▸ **Assignment**
Beginning with the first line below, retype exactly each line through the one containing "Click the crystal". Leave out all pictures.

▸ **The data**
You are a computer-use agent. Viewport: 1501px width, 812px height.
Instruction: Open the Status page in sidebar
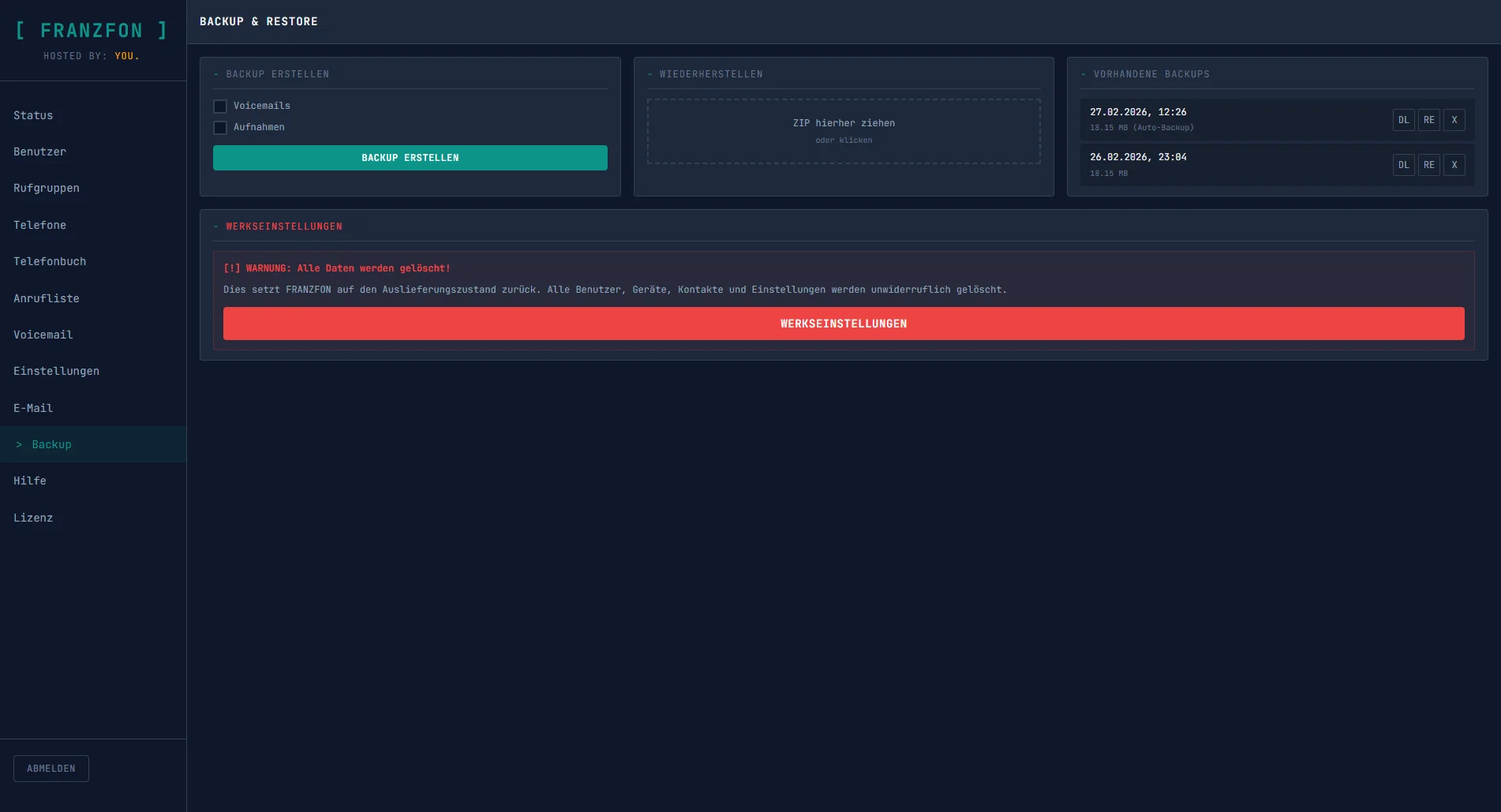pos(33,115)
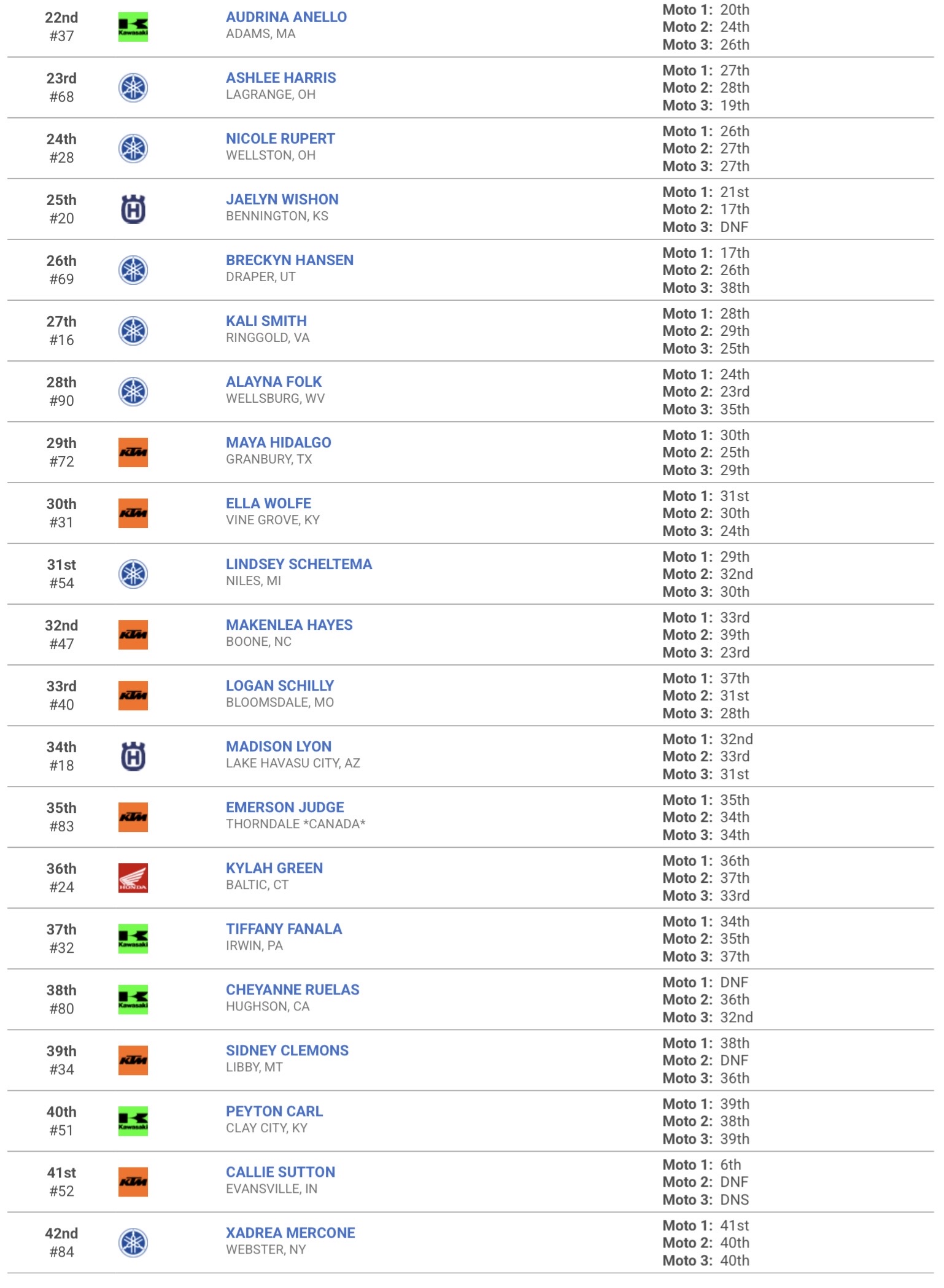944x1288 pixels.
Task: View Emerson Judge's rider details
Action: pos(285,807)
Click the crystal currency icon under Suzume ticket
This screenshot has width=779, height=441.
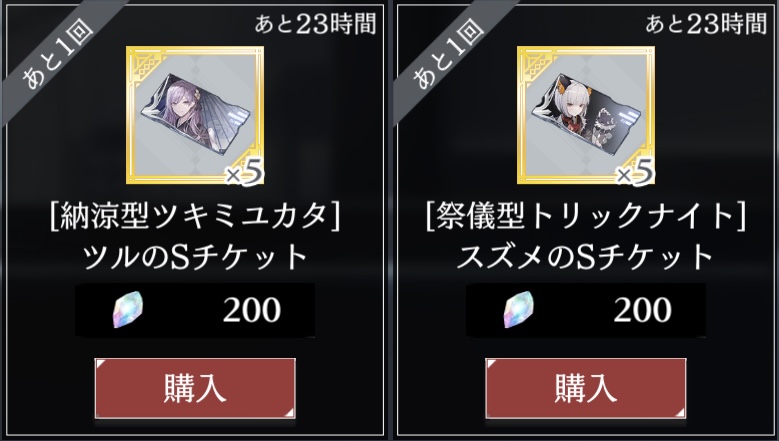(x=519, y=310)
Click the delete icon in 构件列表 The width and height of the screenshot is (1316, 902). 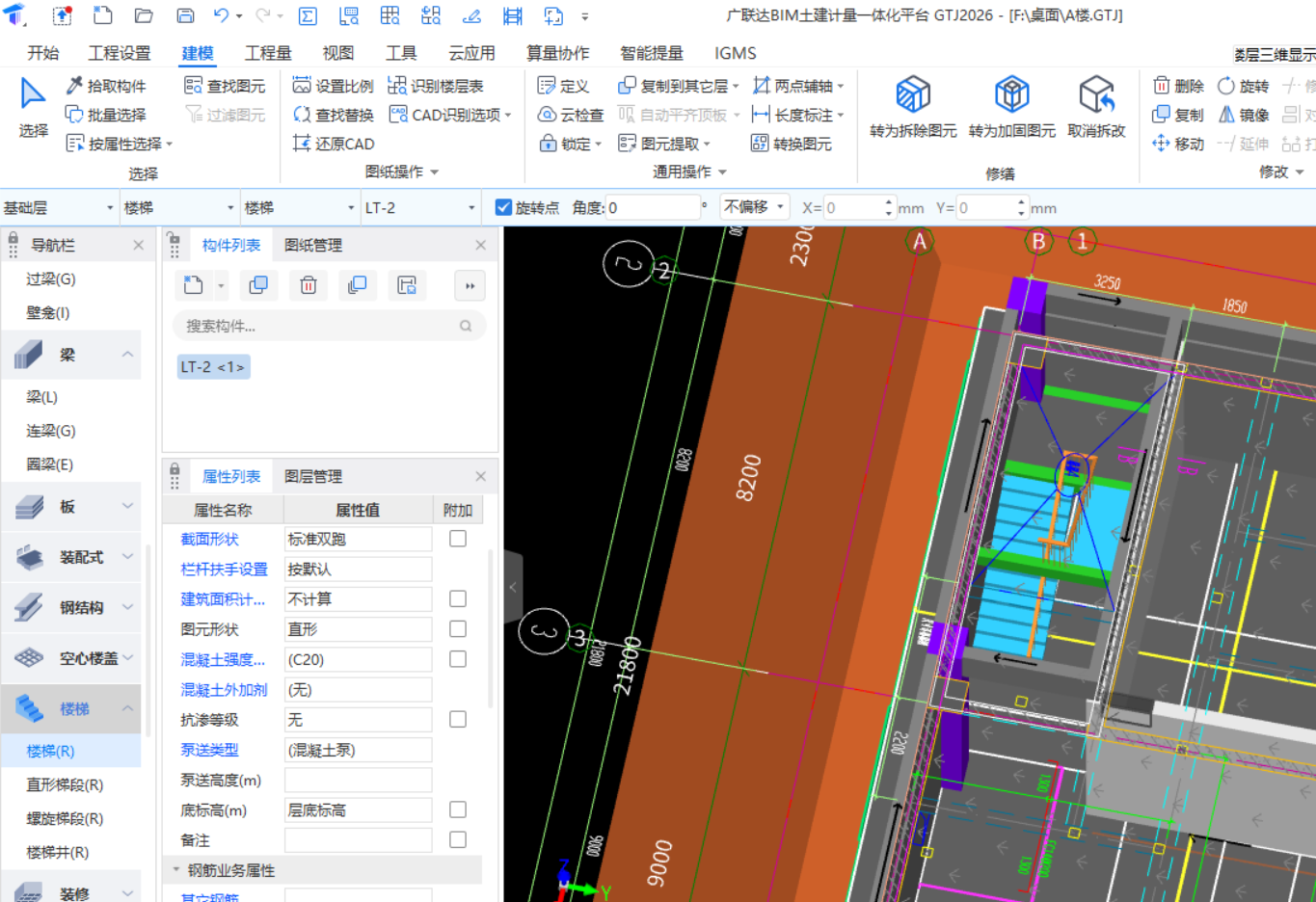point(309,285)
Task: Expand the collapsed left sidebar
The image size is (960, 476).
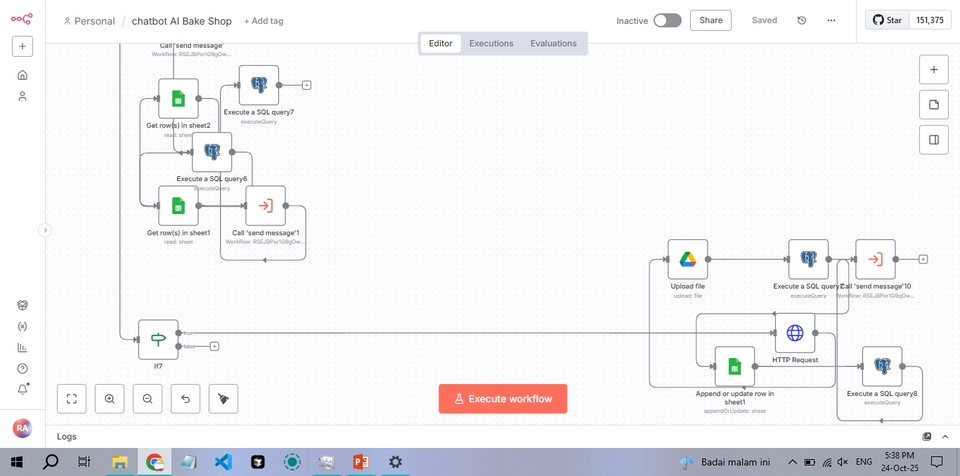Action: coord(44,230)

▸ **Finished exercise**
You are a computer-use agent. Viewport: 1501px width, 812px height.
Instruction: Open the Status page in sidebar
pos(33,115)
944x1288 pixels.
Task: View Emerson Judge's rider details
Action: pos(285,807)
Click the crystal currency icon under Suzume ticket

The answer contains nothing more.